Roger Marolt: Throwing in the towel on physical appearance
Toweling off after a shower the other day I caught a glimpse of myself in the mirror and took a longer look than planned. Chalk it up to a mini holiday break. And, thank goodness for all the snow lately. I’ve been devouring fudge, cookies, and candies these weeks of jolliness, but the abundance of calories consumed seems to have been burned up in clearing my driveway, as if each shovelful of heavy snow is a scoop of anaerobic coal chucked onto my metabolic bonfire. I am probably delusional. In lieu of believing I hear reindeer landing on the roof, I choose to distort my reflection into what I want to see rather than accepting the hard facts before my eyes. We never get an honest side or rear view of ourselves. When we have to confront these angles in photos, we blame the light.
I did realize two things staring at the bag of bones on the other side of the glass: First, I have a pair of hernias. Second, I don’t really give two slices of fruit cake about how I look. I definitely cared about my physical appearance beginning in high school all the way through college. I cared at the time I got married. I might have cared a little when my children got old enough to be embarrassed by my presence. But, I can’t pinpoint when I stopped caring about how my body looks. I admit, I still care about my face. I don’t know why. It is probably the part of our bodies we can change the least without poisonous injections or irreversible dermatological techniques.

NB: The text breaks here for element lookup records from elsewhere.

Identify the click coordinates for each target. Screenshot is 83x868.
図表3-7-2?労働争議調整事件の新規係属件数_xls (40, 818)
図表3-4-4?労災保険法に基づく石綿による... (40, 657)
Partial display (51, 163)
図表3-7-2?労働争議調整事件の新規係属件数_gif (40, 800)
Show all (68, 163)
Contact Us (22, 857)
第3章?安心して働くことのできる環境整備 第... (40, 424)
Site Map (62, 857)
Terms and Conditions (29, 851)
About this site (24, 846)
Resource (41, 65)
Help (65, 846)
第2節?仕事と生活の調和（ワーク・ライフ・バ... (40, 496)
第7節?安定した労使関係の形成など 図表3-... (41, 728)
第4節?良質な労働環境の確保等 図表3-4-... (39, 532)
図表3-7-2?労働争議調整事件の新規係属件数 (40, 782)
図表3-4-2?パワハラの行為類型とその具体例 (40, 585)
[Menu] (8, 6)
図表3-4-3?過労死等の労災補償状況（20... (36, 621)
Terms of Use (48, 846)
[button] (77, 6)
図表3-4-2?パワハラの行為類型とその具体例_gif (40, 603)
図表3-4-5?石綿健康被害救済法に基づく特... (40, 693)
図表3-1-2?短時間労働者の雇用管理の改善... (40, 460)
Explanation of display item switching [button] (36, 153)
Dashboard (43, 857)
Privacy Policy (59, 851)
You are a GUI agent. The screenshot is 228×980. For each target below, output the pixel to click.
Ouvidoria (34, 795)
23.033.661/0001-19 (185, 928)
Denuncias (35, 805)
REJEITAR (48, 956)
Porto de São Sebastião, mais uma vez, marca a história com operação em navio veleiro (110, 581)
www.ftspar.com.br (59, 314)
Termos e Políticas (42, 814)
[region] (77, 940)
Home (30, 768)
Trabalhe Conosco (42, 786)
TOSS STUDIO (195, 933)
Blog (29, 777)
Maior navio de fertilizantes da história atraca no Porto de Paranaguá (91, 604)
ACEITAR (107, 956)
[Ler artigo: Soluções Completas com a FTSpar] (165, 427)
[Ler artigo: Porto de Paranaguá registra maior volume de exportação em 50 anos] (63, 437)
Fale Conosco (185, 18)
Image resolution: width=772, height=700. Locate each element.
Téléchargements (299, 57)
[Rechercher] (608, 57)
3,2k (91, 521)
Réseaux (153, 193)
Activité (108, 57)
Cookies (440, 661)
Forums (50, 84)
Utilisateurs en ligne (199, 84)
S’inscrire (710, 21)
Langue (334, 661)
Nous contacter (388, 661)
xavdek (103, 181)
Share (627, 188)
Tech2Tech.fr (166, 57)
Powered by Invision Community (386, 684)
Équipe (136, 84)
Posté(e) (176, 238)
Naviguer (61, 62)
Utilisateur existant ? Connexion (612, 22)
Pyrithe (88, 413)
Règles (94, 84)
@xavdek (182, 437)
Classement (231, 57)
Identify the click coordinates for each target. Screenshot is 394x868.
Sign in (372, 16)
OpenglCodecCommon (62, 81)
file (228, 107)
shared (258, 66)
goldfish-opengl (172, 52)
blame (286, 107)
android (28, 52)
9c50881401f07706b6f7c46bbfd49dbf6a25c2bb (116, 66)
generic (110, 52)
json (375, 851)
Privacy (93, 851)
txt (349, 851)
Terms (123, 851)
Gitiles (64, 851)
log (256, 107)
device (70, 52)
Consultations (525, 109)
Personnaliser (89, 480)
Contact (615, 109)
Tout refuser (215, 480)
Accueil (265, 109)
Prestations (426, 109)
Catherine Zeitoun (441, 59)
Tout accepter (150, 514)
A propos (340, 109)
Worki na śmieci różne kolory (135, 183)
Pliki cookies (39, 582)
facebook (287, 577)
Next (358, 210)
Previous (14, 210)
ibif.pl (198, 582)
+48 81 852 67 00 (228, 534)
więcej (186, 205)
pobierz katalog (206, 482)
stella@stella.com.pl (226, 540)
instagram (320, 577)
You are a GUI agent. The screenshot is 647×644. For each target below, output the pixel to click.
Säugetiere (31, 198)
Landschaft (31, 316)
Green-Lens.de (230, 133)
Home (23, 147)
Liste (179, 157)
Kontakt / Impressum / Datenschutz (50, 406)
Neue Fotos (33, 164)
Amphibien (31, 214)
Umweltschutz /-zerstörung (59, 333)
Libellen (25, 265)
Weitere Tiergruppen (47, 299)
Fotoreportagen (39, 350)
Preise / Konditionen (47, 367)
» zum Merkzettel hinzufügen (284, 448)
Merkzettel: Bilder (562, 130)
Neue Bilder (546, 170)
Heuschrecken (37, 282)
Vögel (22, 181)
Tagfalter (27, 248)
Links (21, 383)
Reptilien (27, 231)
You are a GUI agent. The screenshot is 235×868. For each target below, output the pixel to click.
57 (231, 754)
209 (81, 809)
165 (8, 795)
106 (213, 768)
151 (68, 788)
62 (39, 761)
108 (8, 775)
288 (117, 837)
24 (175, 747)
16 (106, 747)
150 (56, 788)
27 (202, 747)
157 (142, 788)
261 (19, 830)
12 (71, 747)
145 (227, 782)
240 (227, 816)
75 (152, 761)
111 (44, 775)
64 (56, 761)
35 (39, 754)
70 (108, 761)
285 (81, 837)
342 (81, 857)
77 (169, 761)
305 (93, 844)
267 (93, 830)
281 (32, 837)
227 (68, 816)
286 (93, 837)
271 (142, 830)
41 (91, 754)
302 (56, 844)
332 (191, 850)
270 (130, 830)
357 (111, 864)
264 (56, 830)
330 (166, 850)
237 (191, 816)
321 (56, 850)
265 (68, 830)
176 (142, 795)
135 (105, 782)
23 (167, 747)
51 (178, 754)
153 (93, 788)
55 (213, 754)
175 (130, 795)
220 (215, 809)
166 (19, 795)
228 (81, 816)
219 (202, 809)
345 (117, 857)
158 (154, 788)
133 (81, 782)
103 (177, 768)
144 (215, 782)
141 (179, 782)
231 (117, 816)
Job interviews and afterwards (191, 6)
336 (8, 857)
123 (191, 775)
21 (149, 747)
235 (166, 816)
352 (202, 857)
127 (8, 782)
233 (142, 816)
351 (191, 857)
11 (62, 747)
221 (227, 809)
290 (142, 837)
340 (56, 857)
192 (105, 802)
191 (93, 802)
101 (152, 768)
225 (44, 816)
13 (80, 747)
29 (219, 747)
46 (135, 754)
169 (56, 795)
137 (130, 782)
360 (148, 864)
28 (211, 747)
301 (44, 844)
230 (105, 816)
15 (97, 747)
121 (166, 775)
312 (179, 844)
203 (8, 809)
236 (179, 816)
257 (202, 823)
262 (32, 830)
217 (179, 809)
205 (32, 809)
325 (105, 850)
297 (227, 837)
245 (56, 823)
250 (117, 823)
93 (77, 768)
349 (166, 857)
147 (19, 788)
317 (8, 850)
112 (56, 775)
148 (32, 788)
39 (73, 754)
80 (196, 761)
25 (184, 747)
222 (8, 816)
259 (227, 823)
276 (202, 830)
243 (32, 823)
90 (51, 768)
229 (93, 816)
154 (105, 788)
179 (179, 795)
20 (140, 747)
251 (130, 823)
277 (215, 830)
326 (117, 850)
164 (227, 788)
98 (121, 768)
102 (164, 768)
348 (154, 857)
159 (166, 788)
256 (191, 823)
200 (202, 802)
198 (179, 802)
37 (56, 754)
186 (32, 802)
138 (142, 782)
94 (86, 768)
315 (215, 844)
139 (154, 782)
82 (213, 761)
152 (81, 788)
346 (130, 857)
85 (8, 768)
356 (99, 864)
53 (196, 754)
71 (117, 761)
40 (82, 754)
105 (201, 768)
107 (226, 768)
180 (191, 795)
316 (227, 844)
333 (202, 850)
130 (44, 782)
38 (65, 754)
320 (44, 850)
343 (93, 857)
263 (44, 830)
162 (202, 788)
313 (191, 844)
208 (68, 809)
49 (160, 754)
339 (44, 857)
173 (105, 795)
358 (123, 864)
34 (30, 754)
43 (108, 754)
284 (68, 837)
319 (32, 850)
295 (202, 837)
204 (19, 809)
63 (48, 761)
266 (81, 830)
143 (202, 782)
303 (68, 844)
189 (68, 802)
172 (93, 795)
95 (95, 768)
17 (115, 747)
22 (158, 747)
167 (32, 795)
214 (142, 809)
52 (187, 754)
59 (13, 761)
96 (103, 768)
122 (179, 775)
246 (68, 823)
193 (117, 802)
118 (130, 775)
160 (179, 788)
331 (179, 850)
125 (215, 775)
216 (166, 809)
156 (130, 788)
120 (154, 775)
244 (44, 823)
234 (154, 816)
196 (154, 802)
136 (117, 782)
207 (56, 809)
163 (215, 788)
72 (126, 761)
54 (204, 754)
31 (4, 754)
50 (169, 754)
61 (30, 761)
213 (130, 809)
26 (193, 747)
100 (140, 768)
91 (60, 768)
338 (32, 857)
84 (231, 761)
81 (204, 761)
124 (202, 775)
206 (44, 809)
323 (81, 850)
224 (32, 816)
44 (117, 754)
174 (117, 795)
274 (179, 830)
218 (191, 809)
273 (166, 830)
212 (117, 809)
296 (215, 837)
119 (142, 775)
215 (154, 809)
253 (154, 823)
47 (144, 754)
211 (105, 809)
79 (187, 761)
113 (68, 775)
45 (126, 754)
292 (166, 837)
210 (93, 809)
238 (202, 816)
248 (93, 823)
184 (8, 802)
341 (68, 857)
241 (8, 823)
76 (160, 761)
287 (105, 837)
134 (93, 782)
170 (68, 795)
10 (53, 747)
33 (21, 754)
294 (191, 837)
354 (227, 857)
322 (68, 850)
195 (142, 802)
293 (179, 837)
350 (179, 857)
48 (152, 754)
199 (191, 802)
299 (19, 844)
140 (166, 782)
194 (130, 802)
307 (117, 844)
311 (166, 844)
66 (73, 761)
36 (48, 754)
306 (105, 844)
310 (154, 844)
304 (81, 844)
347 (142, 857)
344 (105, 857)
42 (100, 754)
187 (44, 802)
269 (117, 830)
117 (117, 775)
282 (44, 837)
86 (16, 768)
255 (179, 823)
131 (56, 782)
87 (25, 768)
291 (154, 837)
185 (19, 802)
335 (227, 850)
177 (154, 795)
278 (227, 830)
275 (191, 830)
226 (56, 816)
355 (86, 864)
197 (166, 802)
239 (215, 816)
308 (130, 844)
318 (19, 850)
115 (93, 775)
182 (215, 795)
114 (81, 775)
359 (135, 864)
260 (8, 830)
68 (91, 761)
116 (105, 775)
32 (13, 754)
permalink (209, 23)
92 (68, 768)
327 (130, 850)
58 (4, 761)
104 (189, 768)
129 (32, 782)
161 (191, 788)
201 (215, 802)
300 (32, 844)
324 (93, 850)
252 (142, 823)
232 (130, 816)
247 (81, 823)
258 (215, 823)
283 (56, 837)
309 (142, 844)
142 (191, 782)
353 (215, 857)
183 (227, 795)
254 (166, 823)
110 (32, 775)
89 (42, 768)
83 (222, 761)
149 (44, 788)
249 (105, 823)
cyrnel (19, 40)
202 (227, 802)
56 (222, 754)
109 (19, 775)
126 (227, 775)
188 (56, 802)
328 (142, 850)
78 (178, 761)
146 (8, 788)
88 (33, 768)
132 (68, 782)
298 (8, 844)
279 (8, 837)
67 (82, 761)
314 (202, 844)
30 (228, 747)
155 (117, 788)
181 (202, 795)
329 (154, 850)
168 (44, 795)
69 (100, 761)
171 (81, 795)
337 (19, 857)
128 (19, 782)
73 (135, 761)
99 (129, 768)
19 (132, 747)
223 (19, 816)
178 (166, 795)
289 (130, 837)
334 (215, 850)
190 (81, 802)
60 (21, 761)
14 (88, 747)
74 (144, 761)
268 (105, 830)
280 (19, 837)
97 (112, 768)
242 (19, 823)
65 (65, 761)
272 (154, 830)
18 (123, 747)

Maybe it is the season that makes us think more of our bodies and humanness in general. Birthdays are the obvious reminder of age, but New Year’s Eve is the annual time when we all feel a year older together. No wonder we celebrate. By the looks of things around our globe, this may be the last thing we will admit we have in common. It is a point made without any debate whatsoever.
Try as we might in utter futility to politicize the flipping of the calendar, we have certainly figured out how to make a buck off of it. It’s easy since the target market is everyone who is getting older. The low-hanging fruit of making money off of this universal process is fitness. We can’t help asking, “Am I really getting older if I have firm buns?”
The resolution to look better at next year’s bash by finally getting in shape has topped the list for the past 6 million years. There’s not a close second, except if you count giving up drinking, but that is usually just the Champagne talking at midnight and ends with a bloody mary on New Year’s Day during halftime of the first bowl game, usually around 10:30 a.m.
My digital news feed is full of stories this time of year featuring workouts with shiny new home gym equipment or trendy club memberships to round glutes, shape calves, define abs, inflate pecs, mold delts to resemble knotted rope, and generally convert you into a comic book super hero.
I think I have learned over the years why the approaches to fitness involving goals of looking better rarely work. While there undoubtedly are ways to replace your beer belly with a six-pack, it is going to take time and noticeable results come at a glacial pace. The return on strenuous effort expended toward a complete physical makeover is akin to trying to retire rich by investing in bank CDs. You might as well stuff every ounce of your resolve into a mattress, or onto the sofa in front of the tube, as the case may be.
What energy I once expended trying to make myself look better, I have grown to find better spent trying to feel more vigorously alive. I’m not talking about an endorphin high. I am talking about making my arms and legs do more, hurt less, and recover faster. This seems obvious now and should have been all along. For some reason, it wasn’t.
If I can sprint 20 yards and snag a frisbee out of thin air, force a few young guns to catch their breaths chasing me down Ridge of Bell, or surprise my nephews with a bullet pass thunking into their chests 30 yards downfield, my mission is accomplished. The old man still has it! I think that’s a pretty good look.